I disagree about the use of the revocation paperwork having the patient sign on a date, but listing the effective date as an earlier date. Clearly, a benefit can not be revoked BEFORE the date the paper is signed. The line which asks for effective date is to be used in the case that a patient knows they are going to revoke in the future, say for example the patient has decided to schedule a surgical procedure which is related to the diagnosis. It is not retroactive. Using the form as such may jeopardize your agency's billing.

Specializes in Hospice, Geriatrics, Wounds.
This is an area that has costs hospice agencies a lot of money. It is extremely important to know if the hospitalization is related to the diagnosis or not. It is also important to communicate with the hospital staff so that they know the patient is a hospice patient. Sometimes it is unclear whether it is related or not. In any case, it is the administrator's responsibility to make the decision regarding whether to revoke the patient or not.

Its NEVER EVER EVER your" "Administrators responsibility to make the decision regarding whether to revoke the patient or not".......PLEASE PLEASE know...revocation is PATIENT GENERATED. A hospice CANNOT decide for a patient to revocate. Now, a hospice can initiate a DISCHARGE. There is a very distinct difference.

If a patient enters the hospital for a related condition, but the hospice feels the treatment is aggressive in nature, or not on the plan of care, it's in the patients best interest to revocate, but we don't ask or tell them to. If they choose NOT to revocate, an ABN form should be filled out indicating the pt will likely be responsible for the costs associated with the hospitalization. Unless there's an unmanaged symptom related to the terminal dx, hospice can only bill at the routine home care rate.

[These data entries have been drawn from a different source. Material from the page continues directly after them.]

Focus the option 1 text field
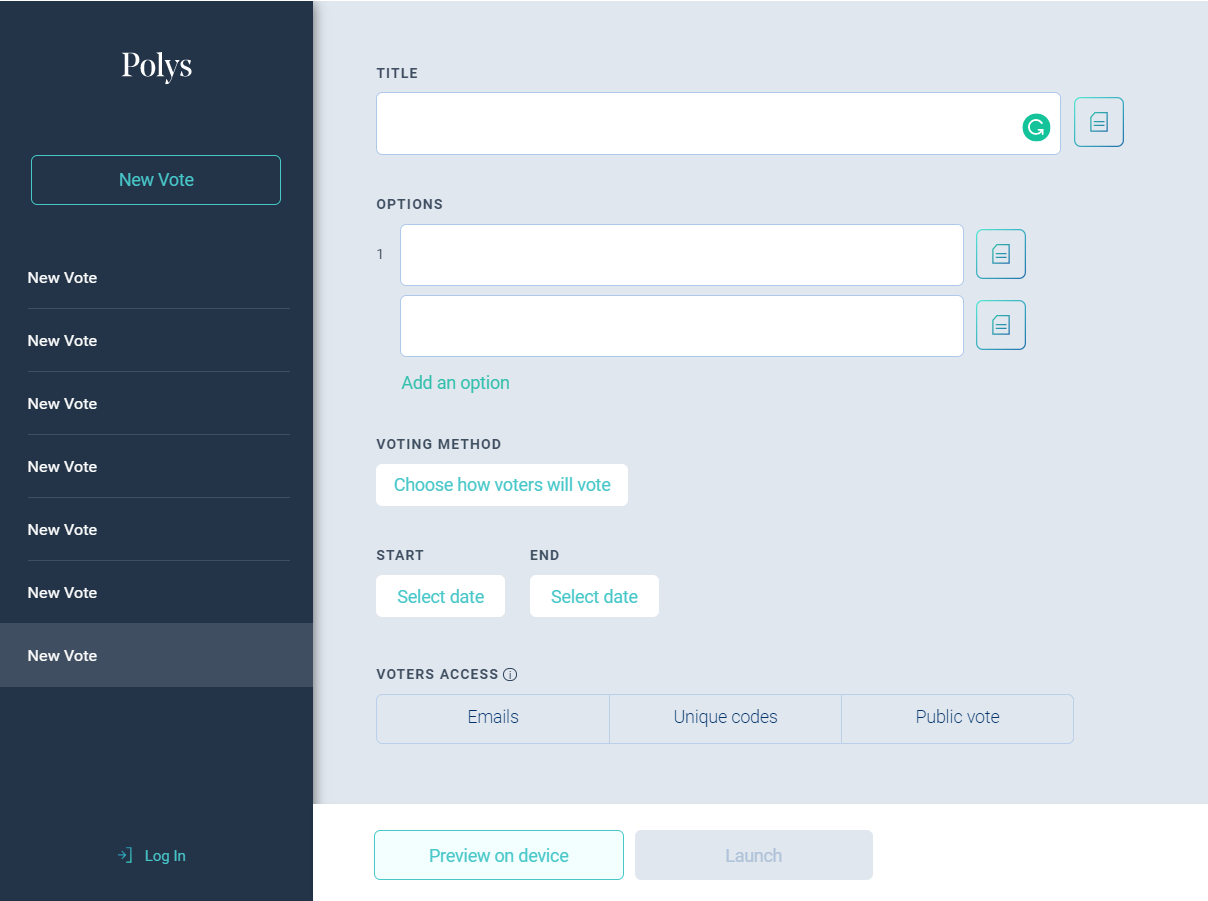The width and height of the screenshot is (1208, 901). tap(680, 255)
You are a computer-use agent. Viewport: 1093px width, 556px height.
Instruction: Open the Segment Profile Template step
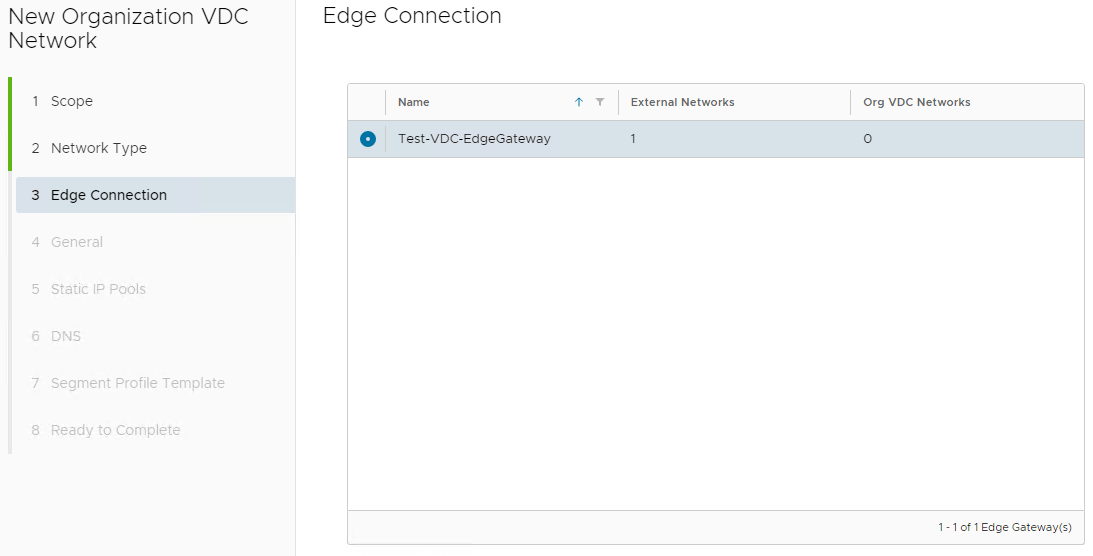coord(138,383)
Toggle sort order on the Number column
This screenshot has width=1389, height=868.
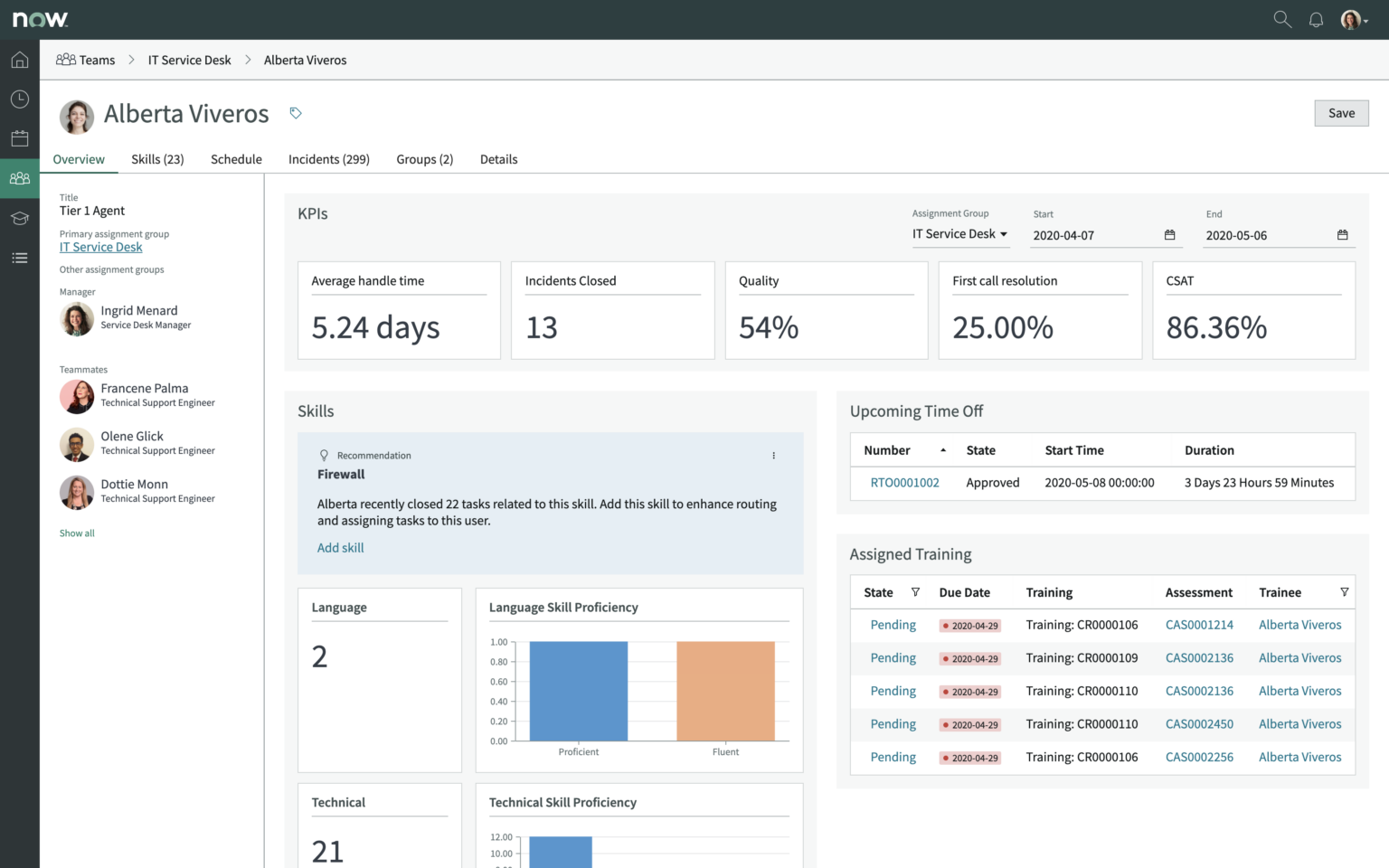(x=941, y=449)
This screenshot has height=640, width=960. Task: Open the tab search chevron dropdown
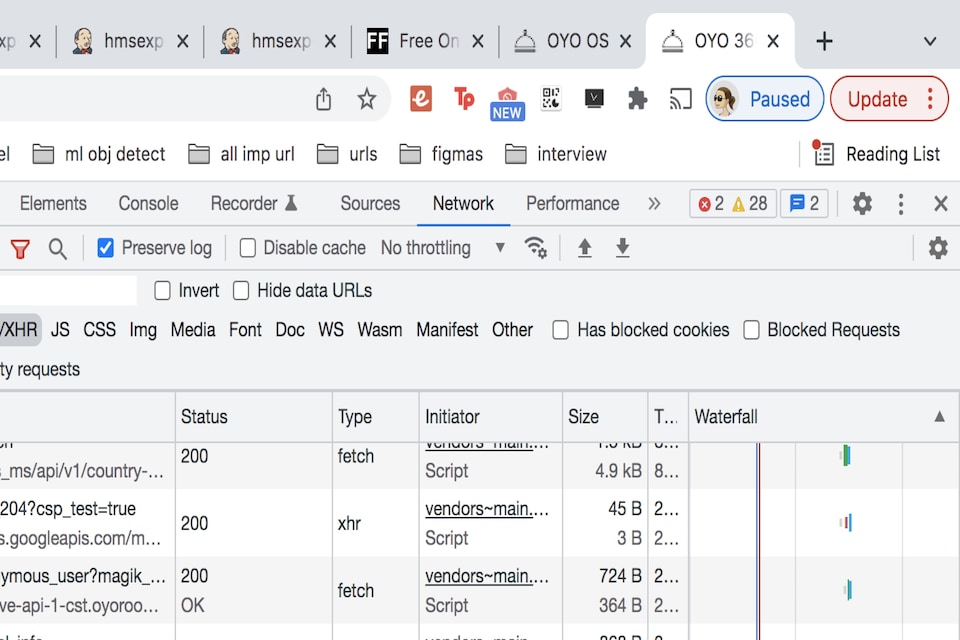click(929, 41)
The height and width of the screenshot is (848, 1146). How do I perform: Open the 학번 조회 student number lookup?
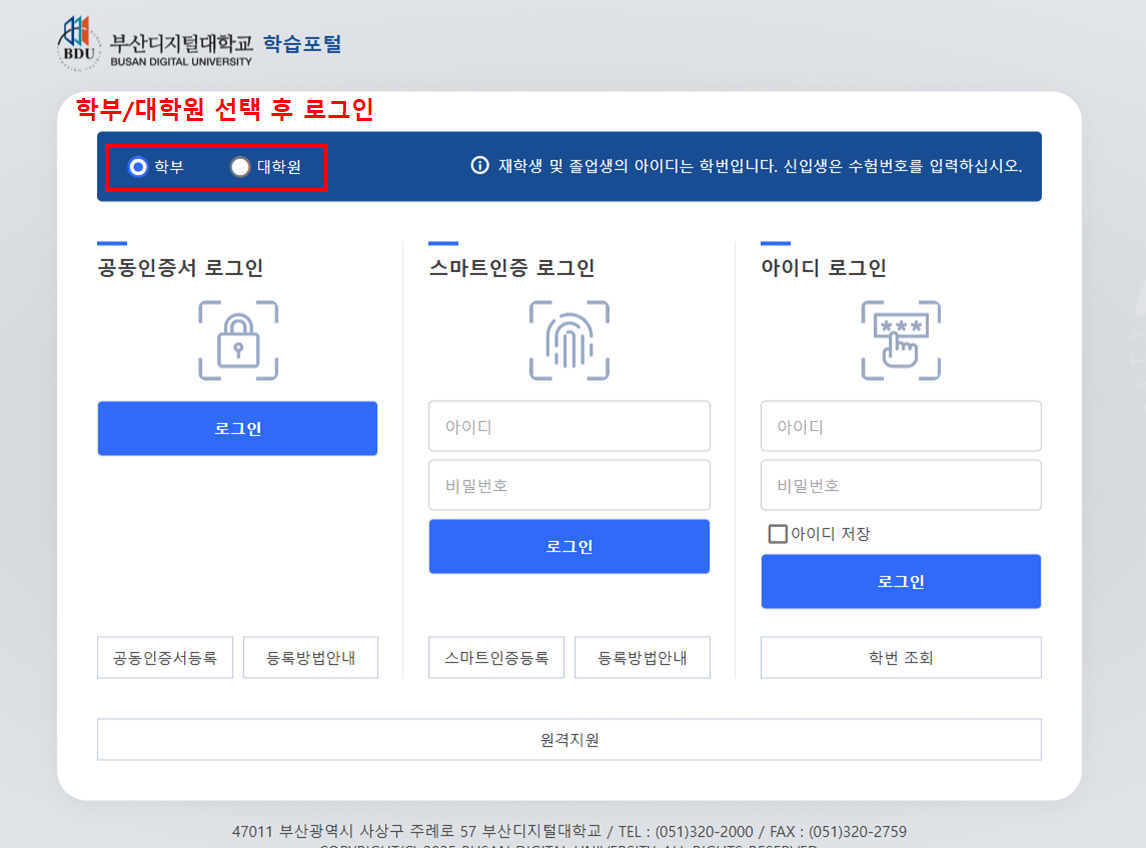click(900, 657)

I agree......signing a revocation form stating the patient revocated several days ago (which just happened to be the same day the pt went to the hospital) and then having the patient sign and date for today is suspicious (and fraudulent in my opinion) at the very least. thankfully my employer doesn't practice in that manner. the day the revocation form is signed is the day the revocation is effective.

Specializes in NICU, PICU, Transport, L&D, Hospice.
This is an area that has costs hospice agencies a lot of money. It is extremely important to know if the hospitalization is related to the diagnosis or not. It is also important to communicate with the hospital staff so that they know the patient is a hospice patient. Sometimes it is unclear whether it is related or not. In any case, it is the administrator's responsibility to make the decision regarding whether to revoke the patient or not.

The administrator cannot revoke the patient.

The patient may decide to revoke, the hospice may not coerce the patient into revoking.

The hospice administrator may discharge the patient.